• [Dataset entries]
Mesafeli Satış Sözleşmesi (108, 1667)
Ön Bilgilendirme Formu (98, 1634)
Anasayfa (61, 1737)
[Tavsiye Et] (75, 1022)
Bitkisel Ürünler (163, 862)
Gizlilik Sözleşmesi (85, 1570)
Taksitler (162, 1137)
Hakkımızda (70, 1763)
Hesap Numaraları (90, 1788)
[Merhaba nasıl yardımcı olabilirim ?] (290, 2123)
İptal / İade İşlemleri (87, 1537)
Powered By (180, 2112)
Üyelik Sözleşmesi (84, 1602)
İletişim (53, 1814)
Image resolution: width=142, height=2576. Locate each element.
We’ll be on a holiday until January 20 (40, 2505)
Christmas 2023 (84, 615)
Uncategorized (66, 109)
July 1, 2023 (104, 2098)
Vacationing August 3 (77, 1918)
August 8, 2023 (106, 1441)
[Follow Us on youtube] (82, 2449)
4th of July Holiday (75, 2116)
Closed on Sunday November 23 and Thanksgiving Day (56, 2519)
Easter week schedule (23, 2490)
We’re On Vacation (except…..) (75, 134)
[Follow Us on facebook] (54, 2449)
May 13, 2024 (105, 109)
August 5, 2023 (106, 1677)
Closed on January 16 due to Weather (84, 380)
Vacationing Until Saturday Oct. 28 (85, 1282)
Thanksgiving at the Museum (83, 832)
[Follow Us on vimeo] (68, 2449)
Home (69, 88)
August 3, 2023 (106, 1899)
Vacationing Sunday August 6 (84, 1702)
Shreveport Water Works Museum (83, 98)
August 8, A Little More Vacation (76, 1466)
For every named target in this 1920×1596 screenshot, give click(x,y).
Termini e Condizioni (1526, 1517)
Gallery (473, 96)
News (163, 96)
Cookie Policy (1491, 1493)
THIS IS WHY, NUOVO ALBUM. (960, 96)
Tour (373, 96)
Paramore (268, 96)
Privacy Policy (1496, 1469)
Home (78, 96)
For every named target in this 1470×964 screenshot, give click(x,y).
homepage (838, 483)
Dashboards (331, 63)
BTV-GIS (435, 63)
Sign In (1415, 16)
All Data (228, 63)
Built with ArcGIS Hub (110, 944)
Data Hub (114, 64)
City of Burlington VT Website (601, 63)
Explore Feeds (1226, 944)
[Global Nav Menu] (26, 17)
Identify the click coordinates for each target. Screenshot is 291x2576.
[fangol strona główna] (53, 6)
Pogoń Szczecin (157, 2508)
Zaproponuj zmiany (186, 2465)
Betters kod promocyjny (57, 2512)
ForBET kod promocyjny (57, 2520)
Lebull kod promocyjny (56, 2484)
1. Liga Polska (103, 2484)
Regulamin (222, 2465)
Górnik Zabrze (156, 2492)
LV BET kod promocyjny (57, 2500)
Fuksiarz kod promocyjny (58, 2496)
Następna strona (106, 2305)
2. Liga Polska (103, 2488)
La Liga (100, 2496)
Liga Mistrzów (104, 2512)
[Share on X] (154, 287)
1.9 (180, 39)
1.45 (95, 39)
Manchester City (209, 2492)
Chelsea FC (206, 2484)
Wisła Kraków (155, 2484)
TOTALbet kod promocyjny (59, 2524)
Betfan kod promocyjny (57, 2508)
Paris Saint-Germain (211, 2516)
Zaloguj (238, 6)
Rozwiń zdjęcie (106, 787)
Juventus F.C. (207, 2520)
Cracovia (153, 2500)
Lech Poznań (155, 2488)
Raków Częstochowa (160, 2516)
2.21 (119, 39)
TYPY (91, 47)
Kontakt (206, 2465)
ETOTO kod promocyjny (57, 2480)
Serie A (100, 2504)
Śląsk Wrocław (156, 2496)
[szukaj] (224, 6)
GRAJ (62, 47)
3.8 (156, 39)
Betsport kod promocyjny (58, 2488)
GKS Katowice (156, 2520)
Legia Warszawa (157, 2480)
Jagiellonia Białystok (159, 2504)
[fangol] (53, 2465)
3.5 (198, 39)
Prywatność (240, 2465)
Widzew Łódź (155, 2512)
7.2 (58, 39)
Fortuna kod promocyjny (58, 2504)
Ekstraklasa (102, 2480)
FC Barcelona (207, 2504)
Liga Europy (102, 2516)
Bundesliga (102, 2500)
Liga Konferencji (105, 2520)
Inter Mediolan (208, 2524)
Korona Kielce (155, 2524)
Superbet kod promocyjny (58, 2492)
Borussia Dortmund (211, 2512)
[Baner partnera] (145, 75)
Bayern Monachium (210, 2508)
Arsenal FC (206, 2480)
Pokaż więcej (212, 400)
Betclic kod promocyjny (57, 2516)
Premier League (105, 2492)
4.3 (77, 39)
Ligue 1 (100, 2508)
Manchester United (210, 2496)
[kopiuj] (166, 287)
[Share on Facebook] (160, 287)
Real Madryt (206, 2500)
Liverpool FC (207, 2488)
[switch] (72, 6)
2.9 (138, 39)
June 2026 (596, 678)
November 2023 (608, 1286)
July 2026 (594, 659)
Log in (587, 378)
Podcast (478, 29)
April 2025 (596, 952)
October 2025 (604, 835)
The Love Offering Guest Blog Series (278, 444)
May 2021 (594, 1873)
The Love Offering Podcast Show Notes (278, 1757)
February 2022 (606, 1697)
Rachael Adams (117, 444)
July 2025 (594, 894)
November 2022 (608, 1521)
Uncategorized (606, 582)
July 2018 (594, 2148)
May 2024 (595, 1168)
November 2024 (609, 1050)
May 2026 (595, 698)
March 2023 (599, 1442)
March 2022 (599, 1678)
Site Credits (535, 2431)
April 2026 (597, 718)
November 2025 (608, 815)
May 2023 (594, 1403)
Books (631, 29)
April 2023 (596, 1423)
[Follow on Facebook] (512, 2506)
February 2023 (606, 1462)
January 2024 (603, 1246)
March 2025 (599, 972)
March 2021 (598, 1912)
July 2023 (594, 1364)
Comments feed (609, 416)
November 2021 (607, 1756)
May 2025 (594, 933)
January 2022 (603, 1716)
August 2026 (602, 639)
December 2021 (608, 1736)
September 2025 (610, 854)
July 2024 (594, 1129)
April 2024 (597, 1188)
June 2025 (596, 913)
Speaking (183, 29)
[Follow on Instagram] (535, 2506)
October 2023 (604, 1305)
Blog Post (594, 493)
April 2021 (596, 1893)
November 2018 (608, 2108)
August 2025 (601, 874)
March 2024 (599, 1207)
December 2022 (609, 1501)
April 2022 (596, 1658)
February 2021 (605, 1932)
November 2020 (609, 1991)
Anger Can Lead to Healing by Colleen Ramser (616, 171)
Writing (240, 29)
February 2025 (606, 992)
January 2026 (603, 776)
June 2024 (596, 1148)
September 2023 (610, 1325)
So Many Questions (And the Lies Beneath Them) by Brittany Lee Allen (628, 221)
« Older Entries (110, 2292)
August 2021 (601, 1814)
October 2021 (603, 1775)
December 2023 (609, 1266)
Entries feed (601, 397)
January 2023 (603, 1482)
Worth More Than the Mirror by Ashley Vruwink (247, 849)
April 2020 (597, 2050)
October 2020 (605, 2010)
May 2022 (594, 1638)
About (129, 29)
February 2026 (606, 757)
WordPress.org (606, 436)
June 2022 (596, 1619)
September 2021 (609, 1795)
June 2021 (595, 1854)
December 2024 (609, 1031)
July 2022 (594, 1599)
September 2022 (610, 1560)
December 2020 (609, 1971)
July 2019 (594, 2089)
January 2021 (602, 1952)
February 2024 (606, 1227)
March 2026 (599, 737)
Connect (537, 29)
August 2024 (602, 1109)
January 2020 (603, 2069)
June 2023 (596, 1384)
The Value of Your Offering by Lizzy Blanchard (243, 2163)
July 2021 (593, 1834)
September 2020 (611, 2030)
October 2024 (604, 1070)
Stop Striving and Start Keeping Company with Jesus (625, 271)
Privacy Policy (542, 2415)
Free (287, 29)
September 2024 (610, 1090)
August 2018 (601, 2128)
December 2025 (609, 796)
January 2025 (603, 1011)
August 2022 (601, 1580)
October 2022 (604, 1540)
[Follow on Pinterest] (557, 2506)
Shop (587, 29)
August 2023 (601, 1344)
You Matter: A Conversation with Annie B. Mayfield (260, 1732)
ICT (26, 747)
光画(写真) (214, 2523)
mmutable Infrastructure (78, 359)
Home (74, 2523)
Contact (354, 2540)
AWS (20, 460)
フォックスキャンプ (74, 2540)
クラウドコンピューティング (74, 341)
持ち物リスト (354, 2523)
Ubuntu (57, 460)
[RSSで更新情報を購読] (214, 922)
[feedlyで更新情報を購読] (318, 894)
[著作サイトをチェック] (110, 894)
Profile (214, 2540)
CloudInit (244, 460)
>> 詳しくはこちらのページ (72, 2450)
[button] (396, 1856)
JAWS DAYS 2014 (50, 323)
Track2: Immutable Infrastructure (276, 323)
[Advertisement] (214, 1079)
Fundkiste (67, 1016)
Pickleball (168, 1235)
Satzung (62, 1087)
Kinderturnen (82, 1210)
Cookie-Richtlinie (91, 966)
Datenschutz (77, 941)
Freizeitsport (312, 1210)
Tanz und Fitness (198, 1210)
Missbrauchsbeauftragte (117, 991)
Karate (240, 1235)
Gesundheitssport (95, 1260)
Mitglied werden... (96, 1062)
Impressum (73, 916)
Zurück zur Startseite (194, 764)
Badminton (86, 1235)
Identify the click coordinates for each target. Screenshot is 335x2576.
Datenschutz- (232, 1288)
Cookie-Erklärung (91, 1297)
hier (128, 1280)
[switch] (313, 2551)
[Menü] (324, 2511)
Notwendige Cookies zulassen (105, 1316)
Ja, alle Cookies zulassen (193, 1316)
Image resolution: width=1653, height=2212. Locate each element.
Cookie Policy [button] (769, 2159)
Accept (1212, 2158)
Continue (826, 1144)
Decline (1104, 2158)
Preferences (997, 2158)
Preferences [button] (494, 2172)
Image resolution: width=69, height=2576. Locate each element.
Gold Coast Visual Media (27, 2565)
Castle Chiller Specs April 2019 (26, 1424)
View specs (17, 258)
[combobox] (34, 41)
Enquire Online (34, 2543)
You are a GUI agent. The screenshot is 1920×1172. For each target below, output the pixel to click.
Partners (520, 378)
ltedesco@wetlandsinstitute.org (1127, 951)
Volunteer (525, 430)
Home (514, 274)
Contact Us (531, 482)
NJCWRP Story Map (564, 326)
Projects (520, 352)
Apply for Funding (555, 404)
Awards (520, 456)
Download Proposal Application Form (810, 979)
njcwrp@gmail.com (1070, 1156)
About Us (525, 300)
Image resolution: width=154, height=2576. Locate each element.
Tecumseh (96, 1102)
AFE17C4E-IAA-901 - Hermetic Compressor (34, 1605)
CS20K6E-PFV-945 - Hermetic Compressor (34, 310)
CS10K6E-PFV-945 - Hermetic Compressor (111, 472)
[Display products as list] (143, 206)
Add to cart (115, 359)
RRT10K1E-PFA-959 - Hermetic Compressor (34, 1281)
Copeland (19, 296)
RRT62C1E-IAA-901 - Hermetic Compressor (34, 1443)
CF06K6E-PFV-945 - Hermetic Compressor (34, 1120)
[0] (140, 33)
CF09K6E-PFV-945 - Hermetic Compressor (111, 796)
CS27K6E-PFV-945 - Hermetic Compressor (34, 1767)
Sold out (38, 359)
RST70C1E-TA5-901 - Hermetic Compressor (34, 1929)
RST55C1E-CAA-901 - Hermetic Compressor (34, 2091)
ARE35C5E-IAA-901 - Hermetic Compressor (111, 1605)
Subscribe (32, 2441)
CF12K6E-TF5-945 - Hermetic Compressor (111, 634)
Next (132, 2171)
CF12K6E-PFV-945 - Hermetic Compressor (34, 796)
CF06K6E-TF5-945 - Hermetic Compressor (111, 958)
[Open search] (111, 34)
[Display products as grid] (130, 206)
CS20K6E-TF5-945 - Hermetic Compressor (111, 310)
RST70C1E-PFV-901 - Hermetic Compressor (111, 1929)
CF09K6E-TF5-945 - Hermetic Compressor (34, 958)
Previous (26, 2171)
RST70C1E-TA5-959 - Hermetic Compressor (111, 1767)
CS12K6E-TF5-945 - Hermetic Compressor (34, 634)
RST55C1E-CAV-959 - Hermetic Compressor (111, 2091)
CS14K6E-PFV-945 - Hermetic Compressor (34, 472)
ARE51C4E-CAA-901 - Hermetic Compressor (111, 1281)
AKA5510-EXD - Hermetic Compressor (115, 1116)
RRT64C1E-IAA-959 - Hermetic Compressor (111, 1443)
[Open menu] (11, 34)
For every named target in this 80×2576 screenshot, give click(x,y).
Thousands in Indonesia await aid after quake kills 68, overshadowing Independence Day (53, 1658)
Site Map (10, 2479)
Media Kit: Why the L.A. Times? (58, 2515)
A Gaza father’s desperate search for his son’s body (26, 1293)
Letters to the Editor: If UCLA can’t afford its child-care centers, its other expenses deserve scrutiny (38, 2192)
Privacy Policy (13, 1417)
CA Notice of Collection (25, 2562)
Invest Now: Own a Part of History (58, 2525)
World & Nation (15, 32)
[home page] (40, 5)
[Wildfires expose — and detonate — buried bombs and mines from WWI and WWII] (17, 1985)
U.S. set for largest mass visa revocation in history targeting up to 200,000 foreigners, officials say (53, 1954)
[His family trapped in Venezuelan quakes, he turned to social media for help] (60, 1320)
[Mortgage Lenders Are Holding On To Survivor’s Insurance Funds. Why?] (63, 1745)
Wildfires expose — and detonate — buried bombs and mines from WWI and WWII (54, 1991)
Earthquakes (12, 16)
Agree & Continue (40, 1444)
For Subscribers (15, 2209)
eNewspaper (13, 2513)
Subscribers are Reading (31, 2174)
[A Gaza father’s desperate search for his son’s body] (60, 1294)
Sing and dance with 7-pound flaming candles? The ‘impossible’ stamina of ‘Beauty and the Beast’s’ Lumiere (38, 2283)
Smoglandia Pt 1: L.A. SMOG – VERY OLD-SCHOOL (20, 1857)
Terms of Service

• [What this task involves]
Among the records above, only the lines between the line holding "Vacationing Until Saturday Oct. 28 (85, 1282)" and the line holding "For every named target in this 1470×964", inclusive, are to be output, exactly as written.

• [Exercise response]
Vacationing Until Saturday Oct. 28 (85, 1282)
Thanksgiving at the Museum (83, 832)
[Follow Us on vimeo] (68, 2449)
Home (69, 88)
August 3, 2023 (106, 1899)
Vacationing Sunday August 6 (84, 1702)
Shreveport Water Works Museum (83, 98)
August 8, A Little More Vacation (76, 1466)
For every named target in this 1920×1596 screenshot, give click(x,y).
Termini e Condizioni (1526, 1517)
Gallery (473, 96)
News (163, 96)
Cookie Policy (1491, 1493)
THIS IS WHY, NUOVO ALBUM. (960, 96)
Tour (373, 96)
Paramore (268, 96)
Privacy Policy (1496, 1469)
Home (78, 96)
For every named target in this 1470×964 screenshot, give click(x,y).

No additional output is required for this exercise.